Mi era accaduto con Stoner, di John Williams, ero in Grecia e oltre al mare ricordo il silenzio incastonato in questo libro muto e dirompente. Era successo lo stesso miracolo a sedici anni, quando mi sentivo ancora un non-lettore convinto: quell’anno la professoressa Bagli aveva imposto due libri per le vacanze, Il deserto dei Tartari e Fontamara. Pensai di arrangiarmi come sempre, facendomeli raccontare da qualche mio compagno di scuola e leggendo solo i capitoli decisivi. Oppure guardandomi i film, se li avevano tratti.

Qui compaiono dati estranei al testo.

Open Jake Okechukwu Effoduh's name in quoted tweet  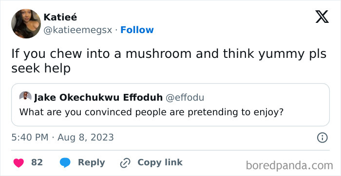point(98,98)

Invece quell’anno presi una broncopolmonite e rimasi a letto un mese. Alla televisione davano film di Ciccio Ingrassia e Franco Franchi e io una sera aprii questo libro con il dipinto di un macchiaiolo in copertina. Conobbi così Giovanni Drogo e la sua inettitudine. E l’indignazione dei fontamaresi. Ricordo che mentre leggevo ascoltavo lo schiamazzo allegro dei riminesi in strada, dal ritorno dal mare, o dopo cena, quando si ritrovavano per le vie dell’Ina Casa a mangiare il cocomero e a giocare. Li sentivo e quello non fu più richiamo e mancanza, quello diventò, per la prima volta, schiamazzo.

 

Giovanni Drogo era la mia nuova villeggiatura. Come Fontamara. Come Stoner. Ora confido in Knausgård. E nella Ernaux. Nel caso di delusione mi affido comunque alle parole che un grande scrittore confidò a suo nipote: “Un libro interrotto è un libro letto, o qualcosa di simile”. Lo disse Somerset Maugham. Che dalle sue letture noiose riuscì sempre a spremere stelle filanti. Da quanto ne so, non era riminese.